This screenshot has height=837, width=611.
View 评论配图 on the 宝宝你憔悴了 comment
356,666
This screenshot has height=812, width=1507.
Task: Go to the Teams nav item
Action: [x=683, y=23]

---

TASK OBJECTIVE:
Reproduce all of the material above line for line, with no changes.

TASK OUTPUT:
This screenshot has height=837, width=611.
View 评论配图 on the 宝宝你憔悴了 comment
356,666
This screenshot has height=812, width=1507.
Task: Go to the Teams nav item
Action: [x=683, y=23]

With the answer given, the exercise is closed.